In total, the president’s 2022 discretionary request includes $131.7 billion for the U.S. health department—a $25 billion, or 23.5%, increase from 2021.
Among other goals, HHS’s other priority budget items include:
- Strengthen the national and global readiness for the next public health crisis
- Advance the goal of ending the opioid crisis
- Promote biomedical research and establish the advanced Research Projects Agency for Health (ARPA-H)
- Prioritize mental health
- Promote health equity by investing in services for American Indians and Alaska Natives
- Promote health equity by addressing racial disparities
- Address the public health epidemic of gun violence in America
- Protect rural health care access and expand the pipeline of rural health care providers
- Support survivors of domestic and gender-based violence
- Expand access to family planning health care services
- Increase funding for civil rights enforcement.
What about global efforts to fight AIDS, for which the United States is a major source of funding? In short, the budget seeks an increase of $800 million for all global health programs. A section of Biden’s budget outline notes:
The discretionary request would expand American leadership in global health security in order to address long-term impacts and work to prevent, prepare for, and respond to future infectious disease outbreaks, whether naturally occurring, accidental, or deliberate.
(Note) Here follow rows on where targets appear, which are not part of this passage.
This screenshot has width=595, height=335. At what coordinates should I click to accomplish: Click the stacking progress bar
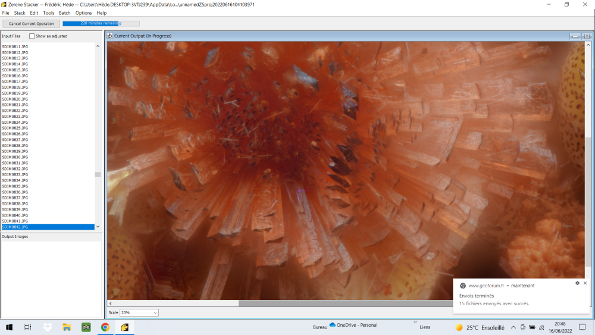point(101,24)
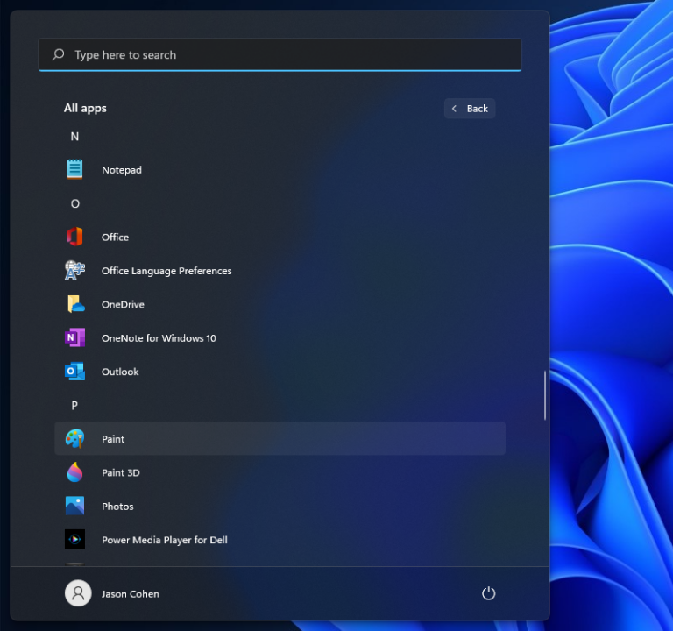Click the magnifier search icon
Viewport: 673px width, 631px height.
(58, 54)
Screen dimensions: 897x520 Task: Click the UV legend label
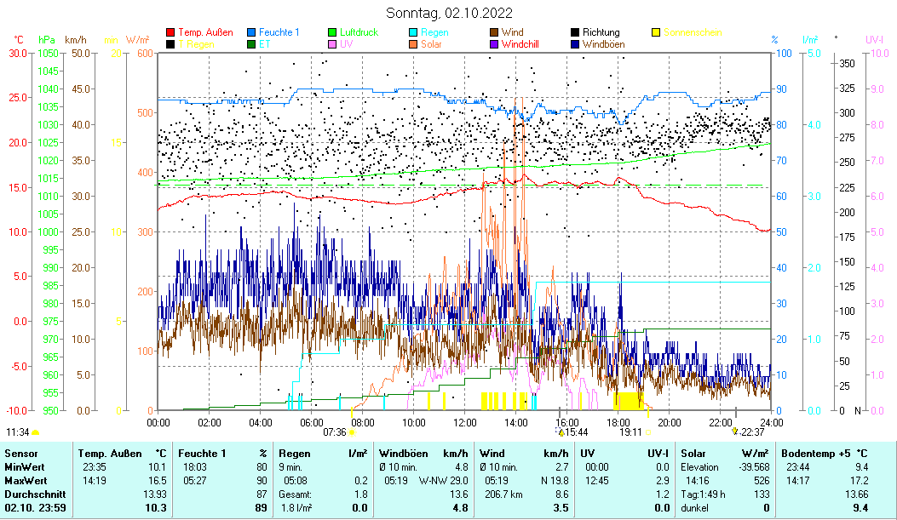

The discretionary request provides $10 billion for global health programs, of which nearly $1 billion would fund global health security programs, an increase of over $800 million above the 2021 enacted level. This additional $1 billion would expand Global Health Security Agenda capacity-building programs to additional nations and increase investments in crosscutting research and viral discovery programs to detect and stamp out future infectious disease outbreaks before they become pandemics. These funds would also support a new health security financing mechanism, developed alongside U.S. partners and allies, to catalyze increased investment in pandemic prevention and preparedness for future outbreaks. These global health security programs would build upon global health infrastructure, developed through decades of U.S. investment, and the $10 billion in foreign assistance for the COVID-19 pandemic provided in the American Rescue Plan Act of 2021.
Biden’s budget request “won’t put the world on track to end AIDS,” say advocates with Health GAP, an international advocacy group focused on ensuring all people across the globe have access to HIV meds. In fact, they want Congress to boost funding for the President’s Emergency Plan for AIDS Relief (PEPFAR) by $750 million for fiscal year 2020 and $2.5 billion over the next years.
“Biden has the opportunity to be the president who saves countless lives by ending AIDS as a global public health threat, but time is running out,” said Matthew Rose, Health GAP’s director of U.S. policy and advocacy. “It will take a more significant commitment and bold leadership that brings sufficient funding, a qualified nominee to lead the response, and human rights and evidence-based policies developed in deep consultation with the most affected communities.”
Extra funding is needed, Health GAP notes, in part because COVID-19 has caused major delays in HIV testing and treatment across the globe. The advocates also want Biden to name qualified people to lead PEPFAR and to serve as U.S. global AIDS coordinator.